For us friends, as Christians—Jesus’ followers, this means, that we must welcome and care for, “the Body of Christ.” And we all know that this care goes further than the “bread” of the altar. Some things to care about this next week within the Body of Christ:
- The COP26 Summit—the United Nation’s Climate Change Conference in Glasgow, Scotland
- Racism—at our roots
- Sexism/patriarchy—rooted deeply too
- Poverty and homelessness in our country, and the list can go on—but this is probably enough to ponder and pray over for a week
But it is right that we care because as Jesus said, “How can you say that you love God whom you cannot see, but not love your neighbor who you can?” Jesus said it best in Matthew 25— “Whatever you do for the least of these, you do it for me.” Our hearts, my friends, are generally in the right place; but our bodies and minds aren’t always there. When we find it hard to do something kind for someone we may not like, it’s good to remember that they may be carrying a heavy load around and are doing the best that they can. What is presented to the world may be a sullen, unfriendly countenance and their actions may seem selfish and unkind, but it may be that they are living with a broken heart.

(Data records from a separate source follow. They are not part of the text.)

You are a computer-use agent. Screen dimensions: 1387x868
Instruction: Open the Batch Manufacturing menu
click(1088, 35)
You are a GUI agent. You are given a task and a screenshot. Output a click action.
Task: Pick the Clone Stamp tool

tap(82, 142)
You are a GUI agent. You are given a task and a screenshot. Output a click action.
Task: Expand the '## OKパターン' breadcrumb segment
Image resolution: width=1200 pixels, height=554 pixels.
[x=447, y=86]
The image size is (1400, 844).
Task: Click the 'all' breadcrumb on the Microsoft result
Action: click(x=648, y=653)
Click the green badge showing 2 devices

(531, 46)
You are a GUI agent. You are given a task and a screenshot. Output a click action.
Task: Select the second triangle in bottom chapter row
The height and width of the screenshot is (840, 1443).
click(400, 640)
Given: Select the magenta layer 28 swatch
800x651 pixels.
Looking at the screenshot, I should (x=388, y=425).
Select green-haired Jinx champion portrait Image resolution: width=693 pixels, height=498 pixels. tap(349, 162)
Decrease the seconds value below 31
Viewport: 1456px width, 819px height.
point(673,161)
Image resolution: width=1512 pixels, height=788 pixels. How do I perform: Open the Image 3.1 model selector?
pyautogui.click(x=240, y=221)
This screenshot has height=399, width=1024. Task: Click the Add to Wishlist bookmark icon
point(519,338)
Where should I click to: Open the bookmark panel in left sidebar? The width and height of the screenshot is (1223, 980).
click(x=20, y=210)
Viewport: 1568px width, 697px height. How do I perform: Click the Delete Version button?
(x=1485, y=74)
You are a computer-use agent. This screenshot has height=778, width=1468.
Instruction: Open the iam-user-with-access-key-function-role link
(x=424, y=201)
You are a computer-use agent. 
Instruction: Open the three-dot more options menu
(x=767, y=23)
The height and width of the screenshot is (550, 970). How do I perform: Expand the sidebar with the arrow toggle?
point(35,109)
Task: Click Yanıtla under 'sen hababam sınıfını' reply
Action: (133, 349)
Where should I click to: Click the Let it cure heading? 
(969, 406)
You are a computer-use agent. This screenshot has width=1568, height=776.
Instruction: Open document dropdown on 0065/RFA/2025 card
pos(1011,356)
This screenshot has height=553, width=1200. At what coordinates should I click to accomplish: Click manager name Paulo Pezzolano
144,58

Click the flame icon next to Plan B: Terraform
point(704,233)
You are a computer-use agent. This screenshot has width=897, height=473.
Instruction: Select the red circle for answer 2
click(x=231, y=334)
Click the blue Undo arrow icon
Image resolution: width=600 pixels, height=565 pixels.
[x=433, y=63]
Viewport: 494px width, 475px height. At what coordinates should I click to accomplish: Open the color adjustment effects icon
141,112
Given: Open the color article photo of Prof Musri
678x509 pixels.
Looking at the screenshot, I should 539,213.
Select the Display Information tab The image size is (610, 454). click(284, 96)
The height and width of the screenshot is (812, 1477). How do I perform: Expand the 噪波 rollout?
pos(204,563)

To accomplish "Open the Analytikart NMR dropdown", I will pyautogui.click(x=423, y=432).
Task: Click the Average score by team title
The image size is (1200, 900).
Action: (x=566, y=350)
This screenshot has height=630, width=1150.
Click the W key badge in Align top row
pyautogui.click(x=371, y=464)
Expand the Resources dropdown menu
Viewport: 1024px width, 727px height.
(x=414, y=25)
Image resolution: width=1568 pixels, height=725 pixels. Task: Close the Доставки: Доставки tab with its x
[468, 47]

When we say we love another with our whole heart and mind, soul and strength, as we talked about here today, we must include all those whom that one loves. It is that way with God too. And when we love, or try to love completely, as God does, we too are close to the kindom because we are doing what God does. Let me repeat that–when we love, or try to love completely, as God does, we too are close to the kindom because we are doing what God does.
This next week, remember All Saints and All Souls days on the 1st and 2nd of November—all those who have gone on before us—who perhaps have shown us the way. And all the Sundays in November, I will have our Book of Life here for you to remember all your loved ones who have passed on and to add any new names that you may have. Amen? Amen!